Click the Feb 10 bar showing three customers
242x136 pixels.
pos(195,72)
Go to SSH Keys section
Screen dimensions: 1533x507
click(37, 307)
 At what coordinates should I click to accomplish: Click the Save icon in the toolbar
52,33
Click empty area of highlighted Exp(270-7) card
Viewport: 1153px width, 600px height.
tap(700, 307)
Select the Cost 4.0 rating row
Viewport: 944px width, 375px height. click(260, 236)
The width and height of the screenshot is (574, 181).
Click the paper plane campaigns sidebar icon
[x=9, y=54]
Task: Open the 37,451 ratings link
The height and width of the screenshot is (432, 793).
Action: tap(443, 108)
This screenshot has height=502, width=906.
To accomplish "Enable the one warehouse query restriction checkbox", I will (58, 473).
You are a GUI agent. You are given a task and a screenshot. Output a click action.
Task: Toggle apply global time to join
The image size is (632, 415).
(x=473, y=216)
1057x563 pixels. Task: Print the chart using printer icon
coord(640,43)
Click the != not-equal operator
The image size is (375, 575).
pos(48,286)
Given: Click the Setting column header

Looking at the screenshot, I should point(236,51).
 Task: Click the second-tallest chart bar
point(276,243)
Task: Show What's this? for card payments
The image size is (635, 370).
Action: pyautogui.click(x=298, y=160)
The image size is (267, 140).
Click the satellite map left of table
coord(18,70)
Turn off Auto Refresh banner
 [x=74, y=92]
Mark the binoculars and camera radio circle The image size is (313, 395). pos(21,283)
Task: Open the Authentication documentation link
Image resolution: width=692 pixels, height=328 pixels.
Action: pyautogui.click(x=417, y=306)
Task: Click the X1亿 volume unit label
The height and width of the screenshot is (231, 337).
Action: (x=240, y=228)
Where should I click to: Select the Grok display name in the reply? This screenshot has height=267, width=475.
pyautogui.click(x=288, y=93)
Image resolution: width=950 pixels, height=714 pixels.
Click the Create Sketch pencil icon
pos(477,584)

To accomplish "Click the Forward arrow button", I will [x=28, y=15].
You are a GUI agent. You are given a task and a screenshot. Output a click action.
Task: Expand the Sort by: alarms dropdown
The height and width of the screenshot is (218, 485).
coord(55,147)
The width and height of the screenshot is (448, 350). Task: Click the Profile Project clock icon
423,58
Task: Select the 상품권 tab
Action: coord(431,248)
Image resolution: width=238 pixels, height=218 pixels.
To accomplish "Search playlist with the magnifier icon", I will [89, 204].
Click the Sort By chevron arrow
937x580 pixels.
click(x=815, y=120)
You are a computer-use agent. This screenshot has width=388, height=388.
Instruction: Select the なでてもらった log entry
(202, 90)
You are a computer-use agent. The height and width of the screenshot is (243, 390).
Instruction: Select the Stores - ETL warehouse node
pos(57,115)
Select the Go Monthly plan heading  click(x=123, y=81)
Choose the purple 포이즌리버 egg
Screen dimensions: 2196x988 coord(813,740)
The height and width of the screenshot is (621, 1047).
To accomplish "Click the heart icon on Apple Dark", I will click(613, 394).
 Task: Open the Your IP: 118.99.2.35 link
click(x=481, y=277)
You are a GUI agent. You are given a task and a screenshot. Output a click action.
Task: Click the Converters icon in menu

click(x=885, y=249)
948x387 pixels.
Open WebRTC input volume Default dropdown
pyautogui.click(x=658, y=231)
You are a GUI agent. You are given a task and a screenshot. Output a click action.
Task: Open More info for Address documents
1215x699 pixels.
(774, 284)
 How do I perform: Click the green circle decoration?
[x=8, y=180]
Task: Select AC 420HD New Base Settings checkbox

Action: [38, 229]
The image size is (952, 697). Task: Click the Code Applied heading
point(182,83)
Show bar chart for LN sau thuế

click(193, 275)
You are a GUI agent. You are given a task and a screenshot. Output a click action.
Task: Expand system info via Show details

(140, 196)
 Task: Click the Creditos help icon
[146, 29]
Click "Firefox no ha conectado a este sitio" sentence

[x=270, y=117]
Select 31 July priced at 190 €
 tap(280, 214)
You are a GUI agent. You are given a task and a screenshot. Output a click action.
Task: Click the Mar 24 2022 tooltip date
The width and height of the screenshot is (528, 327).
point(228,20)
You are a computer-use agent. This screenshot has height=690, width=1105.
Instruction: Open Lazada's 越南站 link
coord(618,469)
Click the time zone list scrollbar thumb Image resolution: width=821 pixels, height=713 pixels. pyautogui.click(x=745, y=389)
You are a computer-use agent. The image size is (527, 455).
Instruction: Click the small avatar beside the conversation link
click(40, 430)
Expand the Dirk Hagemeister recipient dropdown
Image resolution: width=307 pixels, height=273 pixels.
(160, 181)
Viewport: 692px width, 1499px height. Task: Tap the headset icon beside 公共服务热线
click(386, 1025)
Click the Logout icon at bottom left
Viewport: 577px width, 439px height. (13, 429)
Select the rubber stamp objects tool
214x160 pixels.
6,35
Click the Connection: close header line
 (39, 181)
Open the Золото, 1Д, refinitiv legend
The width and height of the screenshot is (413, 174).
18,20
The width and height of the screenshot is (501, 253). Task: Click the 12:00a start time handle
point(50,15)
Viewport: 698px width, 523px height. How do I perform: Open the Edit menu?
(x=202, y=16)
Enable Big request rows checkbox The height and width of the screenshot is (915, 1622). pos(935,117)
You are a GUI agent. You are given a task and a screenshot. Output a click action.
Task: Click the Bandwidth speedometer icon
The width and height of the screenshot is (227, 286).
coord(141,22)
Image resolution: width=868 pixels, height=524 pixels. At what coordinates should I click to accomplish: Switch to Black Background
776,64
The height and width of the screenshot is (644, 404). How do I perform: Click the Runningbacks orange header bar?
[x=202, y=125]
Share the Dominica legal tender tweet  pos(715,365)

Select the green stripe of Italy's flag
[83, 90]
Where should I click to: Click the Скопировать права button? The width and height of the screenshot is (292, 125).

- - -

Exercise:
Each line of the listing above that includes the word "computer" is to be counted, and only the total reported.

Solution for this problem:
4